I genitori chiedono molto? «Se parliamo di crescita, è scontato che ogni bambino ha i suoi tempi di apprendimento, per cui la pretesa da parte di qualche genitore di vedere il proprio bambino sempre titolare, e soprattutto volere da quest’ultimo cose che vanno ben oltre il semplice impegno in campo, è eccessiva. I limiti spesso sono natural: quando parliamo di grinta, di fisico, di classe, di velocità, parliamo spesso di doti naturali difficilmente acquisibili in un corso. E’ vero che il risultato non “conta”, ma non ho ancora conosciuto un solo addetto ai lavori - allenatore, dirigente, giocatori...genitori - che non voglia vincere».
 

 
Vincere è più importante che divertirsi: «E’ giusto che i bambini giochino divertendosi, ma quando si perde spesso scappano le lacrime, e purtroppo, ancor prima che il mister e i genitori possano confortarli, fra di loro comunque cercano i colpevoli, additandoli come responsabili della sconfitta, perché i bambini sanno prima di noi chi ha sbagliato in campo, anzi spesso è lo stesso compagno a rattristarsi da solo sentendosi colpevole».
 
Come si insegna ad un bambino anche a perdere? «E’ ovviamente un compito molto arduo riuscire a spiegare ai bambini che il calcio è uno sport di squadra, che si perde e si vince tutti insieme, che non è giusto mortificare un compagno, e che purtroppo non tutti sono portati a giocare al calcio, e soprattutto che non è importante vincere.

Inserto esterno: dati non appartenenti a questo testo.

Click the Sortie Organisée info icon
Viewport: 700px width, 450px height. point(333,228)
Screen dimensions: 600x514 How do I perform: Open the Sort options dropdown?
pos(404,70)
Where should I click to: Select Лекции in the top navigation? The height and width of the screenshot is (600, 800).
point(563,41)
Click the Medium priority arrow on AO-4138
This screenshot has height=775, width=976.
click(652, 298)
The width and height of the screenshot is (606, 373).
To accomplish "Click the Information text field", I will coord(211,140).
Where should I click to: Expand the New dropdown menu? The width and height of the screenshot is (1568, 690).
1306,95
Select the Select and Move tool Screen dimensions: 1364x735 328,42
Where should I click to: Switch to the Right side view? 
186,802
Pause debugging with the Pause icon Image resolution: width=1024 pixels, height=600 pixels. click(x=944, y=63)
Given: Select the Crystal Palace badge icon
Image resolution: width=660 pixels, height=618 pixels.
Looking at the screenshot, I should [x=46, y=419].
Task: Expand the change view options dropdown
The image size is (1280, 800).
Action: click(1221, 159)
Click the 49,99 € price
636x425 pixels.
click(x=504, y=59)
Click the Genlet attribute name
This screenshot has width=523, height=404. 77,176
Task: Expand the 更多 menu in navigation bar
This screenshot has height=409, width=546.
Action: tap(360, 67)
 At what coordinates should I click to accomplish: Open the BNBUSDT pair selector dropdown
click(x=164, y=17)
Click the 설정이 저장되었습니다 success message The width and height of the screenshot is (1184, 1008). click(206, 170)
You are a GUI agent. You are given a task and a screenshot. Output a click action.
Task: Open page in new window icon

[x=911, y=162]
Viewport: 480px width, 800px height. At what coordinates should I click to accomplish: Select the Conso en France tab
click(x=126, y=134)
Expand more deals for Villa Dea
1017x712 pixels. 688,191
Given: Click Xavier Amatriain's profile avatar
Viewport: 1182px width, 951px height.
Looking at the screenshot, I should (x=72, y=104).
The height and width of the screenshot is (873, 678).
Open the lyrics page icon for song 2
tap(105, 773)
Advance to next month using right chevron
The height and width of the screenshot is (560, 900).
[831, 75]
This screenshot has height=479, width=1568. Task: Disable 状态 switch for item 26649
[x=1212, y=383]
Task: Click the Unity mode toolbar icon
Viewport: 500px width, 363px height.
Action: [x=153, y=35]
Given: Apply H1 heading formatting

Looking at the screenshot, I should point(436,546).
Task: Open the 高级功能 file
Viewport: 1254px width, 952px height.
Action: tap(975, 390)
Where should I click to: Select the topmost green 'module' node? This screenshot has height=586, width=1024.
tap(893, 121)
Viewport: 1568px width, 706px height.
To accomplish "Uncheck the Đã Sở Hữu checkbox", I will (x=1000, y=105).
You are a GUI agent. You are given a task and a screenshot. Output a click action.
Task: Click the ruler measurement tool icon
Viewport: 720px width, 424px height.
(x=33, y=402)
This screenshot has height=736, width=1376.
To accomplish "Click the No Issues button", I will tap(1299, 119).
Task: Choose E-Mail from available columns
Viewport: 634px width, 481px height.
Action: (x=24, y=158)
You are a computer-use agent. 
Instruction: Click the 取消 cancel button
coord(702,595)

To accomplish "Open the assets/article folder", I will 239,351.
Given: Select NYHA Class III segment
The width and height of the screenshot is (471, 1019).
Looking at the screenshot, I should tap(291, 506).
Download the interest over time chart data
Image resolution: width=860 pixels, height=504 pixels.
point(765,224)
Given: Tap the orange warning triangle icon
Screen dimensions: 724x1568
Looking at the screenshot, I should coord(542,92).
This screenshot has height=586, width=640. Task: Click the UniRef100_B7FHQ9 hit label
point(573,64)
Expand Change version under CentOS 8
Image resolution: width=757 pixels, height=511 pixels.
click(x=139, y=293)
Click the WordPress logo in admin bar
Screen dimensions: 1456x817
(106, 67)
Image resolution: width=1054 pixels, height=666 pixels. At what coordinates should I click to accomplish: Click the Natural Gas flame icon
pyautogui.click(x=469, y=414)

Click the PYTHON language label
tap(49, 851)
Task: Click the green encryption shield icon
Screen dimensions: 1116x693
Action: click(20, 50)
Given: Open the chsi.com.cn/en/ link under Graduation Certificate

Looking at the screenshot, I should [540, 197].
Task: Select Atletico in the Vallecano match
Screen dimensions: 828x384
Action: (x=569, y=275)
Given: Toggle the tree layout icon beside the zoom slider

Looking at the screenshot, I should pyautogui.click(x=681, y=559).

Nel frattempo però, facendo appelloall’intelligenza dei genitore, sarebbe opportuno trovare il coraggio, e sottolineo coraggio, per far capire al proprio figliolo che forse farebbe meglio a praticare un altro sport, che probabilmente il calcio non è uno sport adatto a lui, che il calcio (anche a questi livelli) gli riserverà poche soddisfazioni, anzi sarà sempre più spesso fonte di mortificazione, piuttosto che esporlo tutte le partite a critiche e pianti e umiliazioni che secondo me lo faranno divertire pochissimo».